§ Records to process:
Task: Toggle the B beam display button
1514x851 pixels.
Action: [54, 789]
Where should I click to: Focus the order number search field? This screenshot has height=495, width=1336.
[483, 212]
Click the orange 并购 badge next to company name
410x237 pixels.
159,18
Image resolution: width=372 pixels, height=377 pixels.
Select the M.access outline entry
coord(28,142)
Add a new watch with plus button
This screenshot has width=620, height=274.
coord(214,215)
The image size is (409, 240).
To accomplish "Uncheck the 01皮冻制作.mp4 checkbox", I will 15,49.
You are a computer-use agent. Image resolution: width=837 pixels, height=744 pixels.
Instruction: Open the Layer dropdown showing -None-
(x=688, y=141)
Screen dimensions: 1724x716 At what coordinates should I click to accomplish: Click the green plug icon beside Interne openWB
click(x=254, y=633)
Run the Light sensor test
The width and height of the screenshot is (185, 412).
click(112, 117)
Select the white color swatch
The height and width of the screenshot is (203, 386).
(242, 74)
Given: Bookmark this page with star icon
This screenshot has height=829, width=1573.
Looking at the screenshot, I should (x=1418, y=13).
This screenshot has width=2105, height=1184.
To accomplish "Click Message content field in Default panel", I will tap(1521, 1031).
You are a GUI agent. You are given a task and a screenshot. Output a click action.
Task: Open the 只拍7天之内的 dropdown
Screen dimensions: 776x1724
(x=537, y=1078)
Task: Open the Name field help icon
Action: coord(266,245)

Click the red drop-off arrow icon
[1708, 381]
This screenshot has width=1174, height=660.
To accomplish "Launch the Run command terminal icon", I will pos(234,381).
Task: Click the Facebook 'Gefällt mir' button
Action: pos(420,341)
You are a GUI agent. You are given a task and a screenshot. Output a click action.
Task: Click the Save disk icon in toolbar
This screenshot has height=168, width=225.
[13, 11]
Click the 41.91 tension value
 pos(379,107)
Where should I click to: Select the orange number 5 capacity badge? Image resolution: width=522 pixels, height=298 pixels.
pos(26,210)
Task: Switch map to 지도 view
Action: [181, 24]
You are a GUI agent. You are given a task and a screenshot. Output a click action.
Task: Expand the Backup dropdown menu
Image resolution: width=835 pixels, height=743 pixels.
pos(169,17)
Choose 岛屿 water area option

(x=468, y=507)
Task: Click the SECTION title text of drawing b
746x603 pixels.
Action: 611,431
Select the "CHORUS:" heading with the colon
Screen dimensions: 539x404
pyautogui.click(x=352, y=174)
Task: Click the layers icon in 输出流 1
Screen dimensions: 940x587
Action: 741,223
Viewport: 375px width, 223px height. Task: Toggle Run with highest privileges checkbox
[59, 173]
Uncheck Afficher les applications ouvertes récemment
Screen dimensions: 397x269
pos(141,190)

§ Stated problem:
Reproduce without changes the part of the entries that opens with the line containing "Click the orange" and closes with the line containing "coord(214,215)", including both of those lines.

§ Solution:
Click the orange 并购 badge next to company name
410x237 pixels.
159,18
Image resolution: width=372 pixels, height=377 pixels.
Select the M.access outline entry
coord(28,142)
Add a new watch with plus button
This screenshot has width=620, height=274.
coord(214,215)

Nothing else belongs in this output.